If the competition bruised any egos, there’s no sign of it. “We know each other,” Staley says of the archivist community at large. “Book dealers and manuscript people have to understand that. We do talk with each other. In most cases, we’re friends. I’m glad we have McCarthy’s archive here in Texas. And so close.”

While the Texas State collection’s archives have long held regional interest, the McCarthy papers will bring a new level of international attention. The deal was made possible by a two-decade friendship between Wittliff and McCarthy, and by Wittliff’s eye for spotting talent early.

Wittliff first came across McCarthy in the 1980s while serving on the executive board of trustees for Robert Redford’s Sundance Institute.

“Somebody sent in a script that Cormac had written,” Wittliff recounts. “The screenplay was Cities of the Plain. It started as a film script before becoming a book. I read it and was absolutely blown away by the language. I had never heard of him at that point. I tracked him down and essentially wrote him what was a fan letter. I just said how much I admired his writing and so on. We exchanged a few letters and then later met. It was kind of casual.”

When the deal was finalized earlier this year, Todd flew to Santa Fe along with several collection employees. They rented two U-Haul vans and drove to McCarthy’s home in the hills. After coffee with the author, they loaded his archives into the vans and drove straight back to Texas.

McCarthy’s archiv
s were neatly arranged in plastic bins, Todd says.

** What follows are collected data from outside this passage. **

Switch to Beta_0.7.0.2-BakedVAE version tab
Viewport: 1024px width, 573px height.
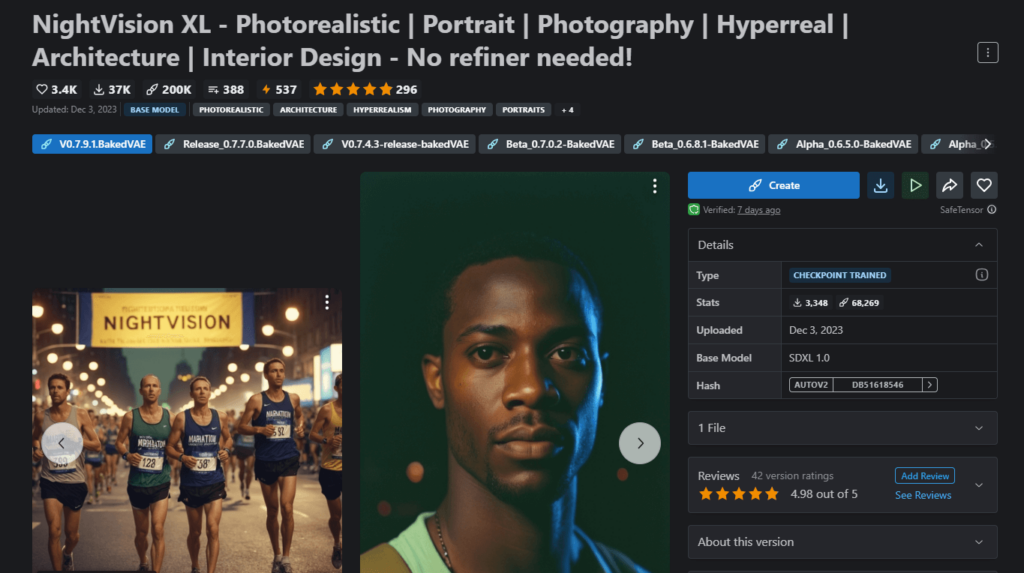point(551,144)
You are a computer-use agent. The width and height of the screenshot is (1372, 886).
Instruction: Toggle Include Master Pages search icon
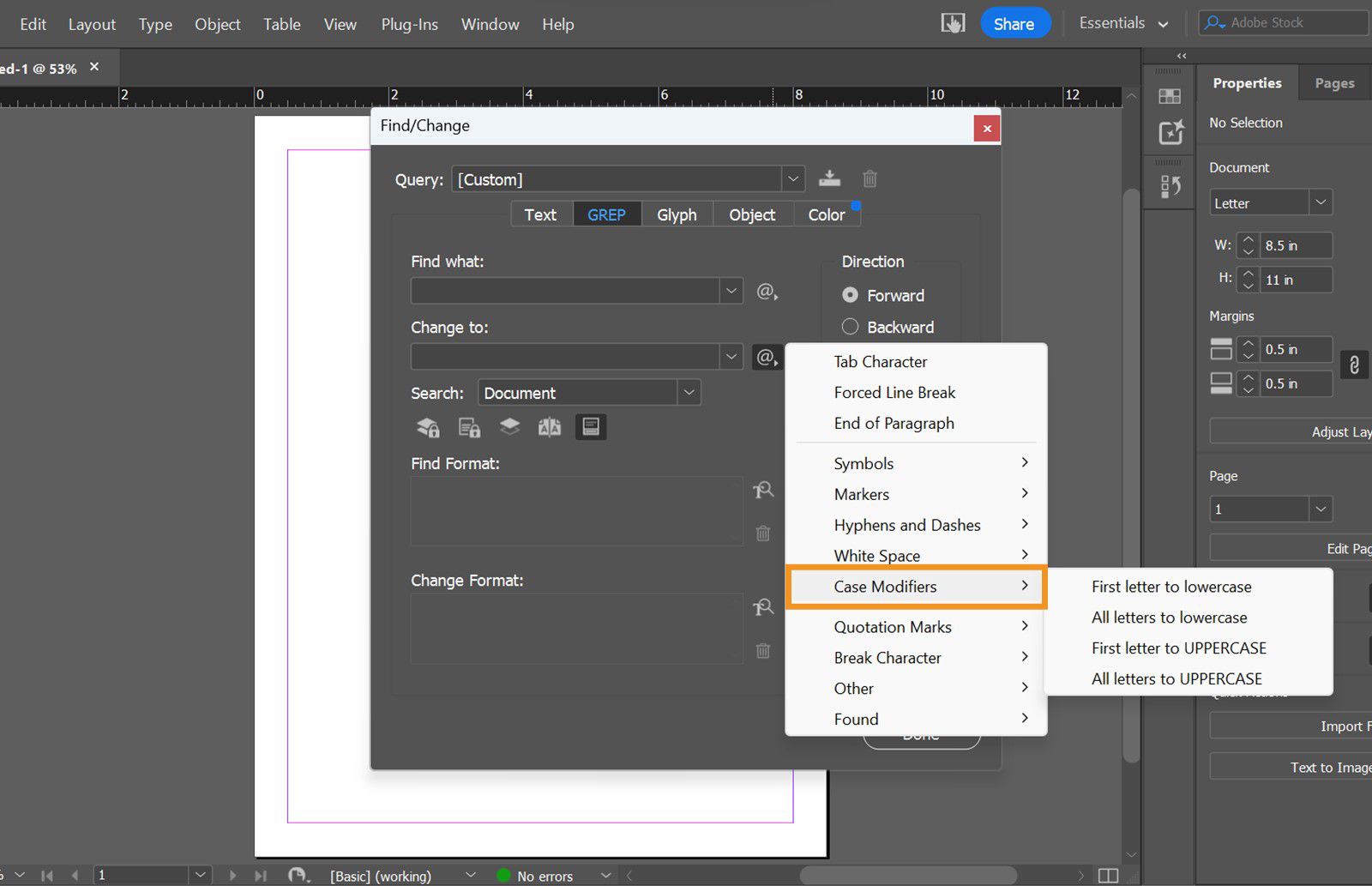tap(550, 427)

Writers Collection archivist Katie Salzmann
is now preparing the material for public viewing.

“We’re doing a lot of housing, making sure that everything will be physically secure,” Salzmann says. “Also, intellectually, we want to make a real detailed inventory of everything. We’re even checking the page numbers and making sure that all the papers are complete. We’re coming up with a full description of each item within the collection.”

Salzmann rolls out a dolly loaded with boxes, opens one, and lays out a typescript marked with comments. Some are in green or red ink, others in pencil, the handwriting small and meticulous.

“This is the typescript for Cormac’s first novel, The Orchard Keeper,” Todd says. “These are his pencil corrections and annotations. He studied architecture early on, and his handwriting is very, very neat.”

The book’s tentative titles included The Workers at the Kiln, Toilers at the Kiln and Watchglass and Fiddle, and maybe Hourglass and Fiddle.

“The red ink is the copyeditor,” Todd says of a second draft of McCarthy’s 2006 novel, The Road. Although worked over, it has fewer notes than The Orchard Keeper.

“They’re talking about a little lamp which he calls a ‘slutlamp’. ‘Slut’ being the term for a kind of oil, kind of a thick oil. [The copy editor] says, ‘Okay, I can find only slutlight’. Cormac responds, ‘OED just calls it a slut’. OED is the Oxford English Dictionary. Here’s another page she’s circled. She says, ‘Okay, the only spelling I can find for this is with an ‘I’. He crossed that out and then wrote, ‘See OED’.”

Todd laughs.

“She just looked in the wrong dictionary!”

It’s getting late in the afternoon. Salzmann carefully reboxes McCarthy’s manuscripts and loads them back onto the dolly. One of the dolly wheels squeaks in a syncopated rhythm as she wheels the boxes across the room. Todd watches after her.

“I think collecting archives is an optimistic profession,” Todd says. “It presupposes that there will be people in a hundred years who will want to read this stuff. Who knows if we made the right choices?”

That’s the sort of question that could paralyze a writer, never mind an archivist, but for Wittliff the process may be more important than any particular result.

“I tried really to never think too much, but rather just to respond intuitively,” Wittliff says. “It’s like the Dobie stuff. It felt right to say, ‘How much for this stuff?’ Then it felt right to say, ‘Hey, we ought to try to start a Southwestern writers collection somewhere.’ This felt right. That felt right. That didn’t feel right. And just act on that. I generally get in a lot of trouble when I think.”